- Education: University of Cambridge
- Scientific career
- Workplaces: Boston University
- Thesis: Earthquake rupture dynamics and neotectonics in the Aegean region (1991)
- Doctoral advisor: Ian Main, Paul Burton and Alan Douglas

= Rachel Abercrombie =

Geologist

Rachel Abercrombie is a seismologist at Boston University known for her research on the process of earthquake ruptures.

== Education and career ==

Abercrombie has a B.A. from Trinity Hall, Cambridge University (1987) and a Ph.D. from the University of Reading (1991). Following her Ph.D. she worked in California at the Southern California Earthquake Center and at the University of Southern California. After three years in New Zealand (1995–1998) at the Institute of Geological and Nuclear Sciences, she went to Harvard University from 1998 to 2001. She joined Boston University in 2001, and became a Research Associate Professor in 2006.

Abercrombie is on the board of directors at the Southern California Earthquake Center which started in 1991 as a National Science Foundation Science and Technology Center. She has also served on the board for the Seismological Society of America (2003–2005, and 2007–2009).

== Research ==

Abercrombie has worked on earthquakes along a wide geographic range including California, Nevada, Wyoming, the 1981 Gulf of Corinth earthquakes in Greece, and the 1994 Arthur's Pass earthquake in New Zealand. In marine systems, Abercrombie works on earthquakes on oceanic faults in the Atlantic Ocean, the Indian Ocean, and on the Java subduction zone. Using measurements of small earthquakes at the Cajon Pass drill hole, Abercrombie's research revealed attenuation of the signals used to characterize earthquakes in the upper portion of the Earth's crust and tracked small earthquakes along the San Andreas Fault. Abercrombie has also investigated foreshocks of earthquakes in the hopes of developing tools to predict when an earthquake will occur. Through her research, she notes the need for more efforts in documenting smaller earthquakes in order to adequately capture variability in the type and magnitude of earthquakes.
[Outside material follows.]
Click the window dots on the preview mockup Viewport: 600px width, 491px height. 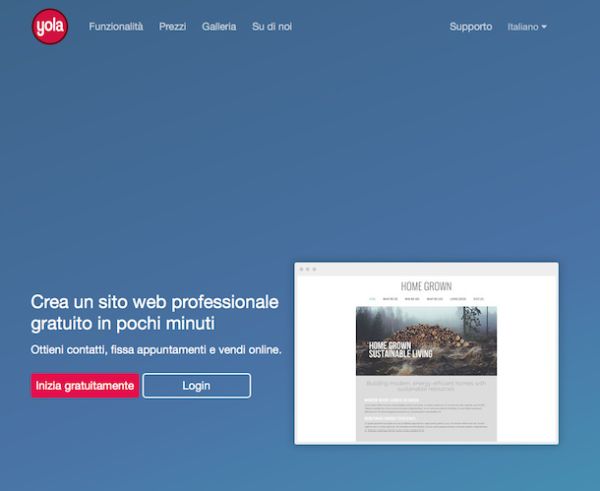click(x=307, y=270)
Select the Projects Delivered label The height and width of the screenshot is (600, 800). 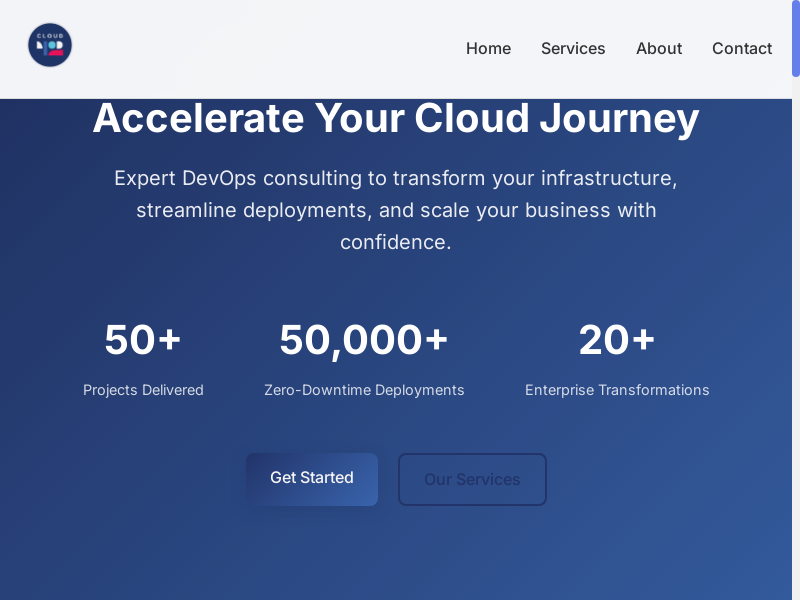pyautogui.click(x=143, y=390)
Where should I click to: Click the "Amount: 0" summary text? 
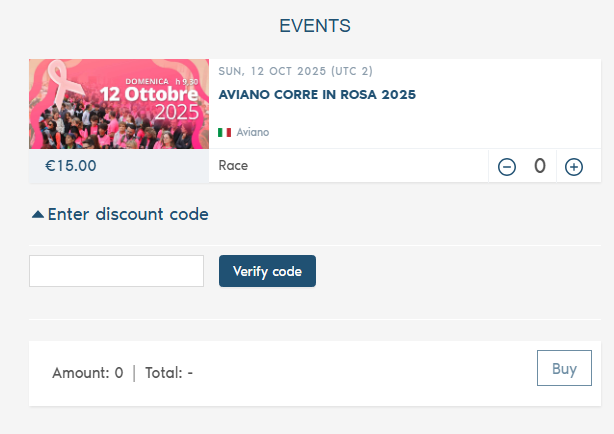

She was named a fellow of the American Geophysical Union in 2020 "For groundbreaking contributions to our understanding of earthquakes over a wide range of spatial and temporal scales".
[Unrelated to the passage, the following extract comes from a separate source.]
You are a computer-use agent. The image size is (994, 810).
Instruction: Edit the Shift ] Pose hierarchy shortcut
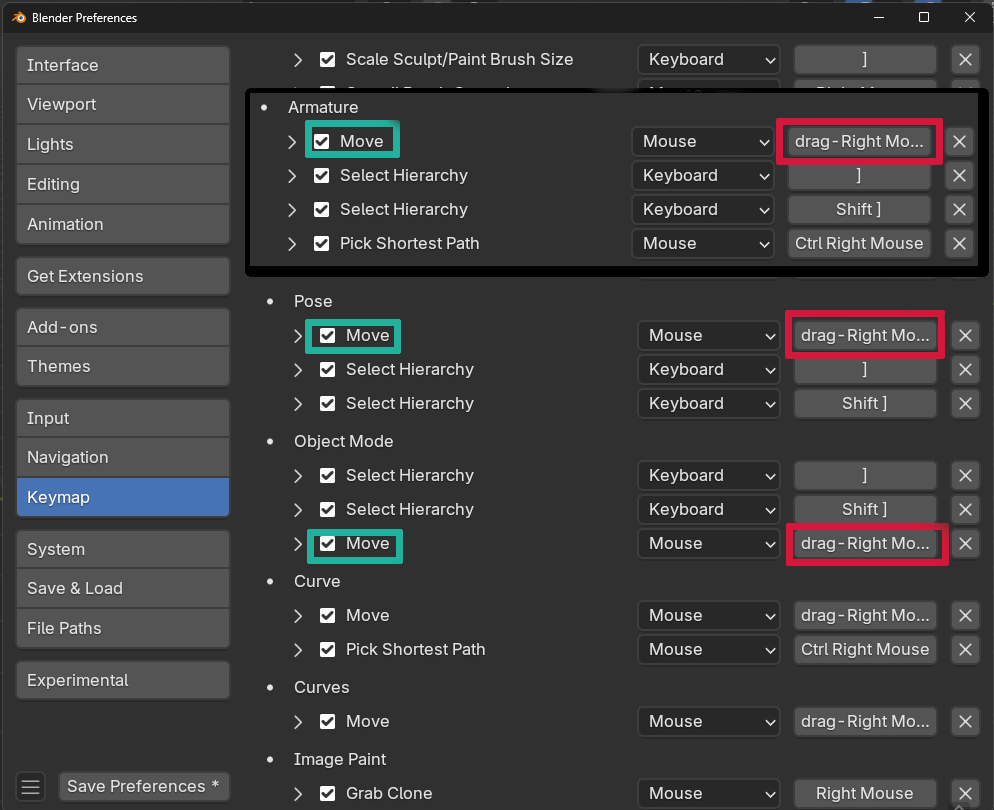point(864,403)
=== Selected publications ===
- Abercrombie, Rachel E. (1995). "Earthquake source scaling relationships from −1 to 5 ML using seismograms recorded at 2.5-km depth"
- Abercrombie, Rachel E. (1996). "Occurrence patterns of foreshocks to large earthquakes in the western United States"
- Abercrombie, Rachel E. (2001). "Earthquake slip on oceanic transform faults"
- Abercrombie, Rachel E. (2005). "Can observations of earthquake scaling constrain slip weakening?"